Wurzel DF, Marchant JM, Yerkovich ST, Upham JW, Petsky HL, Smith-Vaughan H, Masters B, Buntain H, Chang AB. Protracted Bacterial Bronchitis in Children: Natural History and Risk Factors for Bronchiectasis.
Chest 2016;
150:1101-1108. [PMID:
27400908 DOI:
10.1016/j.chest.2016.06.030]
[Citation(s) in RCA: 80] [Impact Index Per Article: 10.0] [Reference Citation Analysis] [Abstract] [Key Words] [Journal Information] [Subscribe] [Scholar Register] [Received: 04/04/2016] [Revised: 06/23/2016] [Accepted: 06/27/2016] [Indexed: 11/26/2022] Open
Abstract
BACKGROUND
Protracted bacterial bronchitis (PBB) and bronchiectasis are distinct diagnostic entities that share common clinical and laboratory features. It is postulated, but remains unproved, that PBB precedes a diagnosis of bronchiectasis in a subgroup of children. In a cohort of children with PBB, our objectives were to (1) determine the medium-term risk of bronchiectasis and (2) identify risk factors for bronchiectasis and recurrent episodes of PBB.
METHODS
One hundred sixty-one children with PBB and 25 control subjects were prospectively recruited to this cohort study. A subset of 106 children was followed for 2 years. Flexible bronchoscopy, BAL, and basic immune function tests were performed. Chest CT was undertaken if clinical features were suggestive of bronchiectasis.
RESULTS
Of 161 children with PBB (66% boys), 13 were diagnosed with bronchiectasis over the study period (8.1%).
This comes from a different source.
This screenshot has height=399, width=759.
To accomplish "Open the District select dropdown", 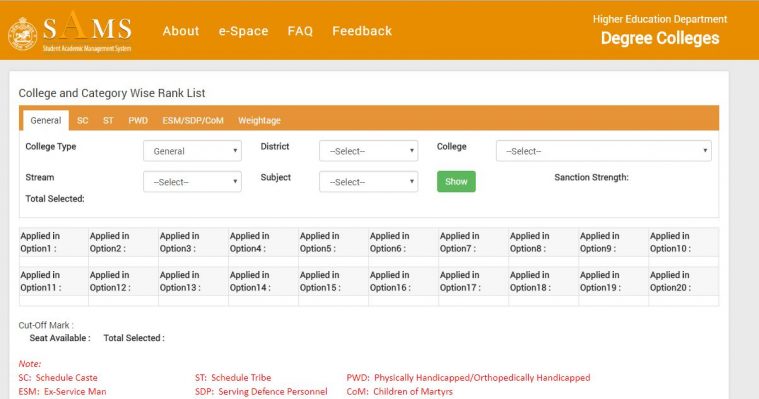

Almost one-half with PBB (43.5%) had recurrent episodes (> 3/y). Major risk factors for bronchiectasis included lower airway infection with Haemophilus influenzae (recovered in BAL fluid) (P = .013) and recurrent episodes of PBB (P = .003). H influenzae infection conferred a more than seven times higher risk of bronchiectasis (hazard ratio, 7.55; 95% CI, 1.66-34.28; P = .009) compared with no H influenzae infection. The majority of isolates (82%) were nontypeable H influenzae. No risk factors for recurrent PBB were identified.
CONCLUSIONS
PBB is associated with a future diagnosis of bronchiectasis in a subgroup of children. Lower airway infection with H influenzae and recurrent PBB are significant predictors. Clinicians should be cognizant of the relationship between PBB and bronchiectasis, and appropriate follow-up measures should be taken in those with risk factors.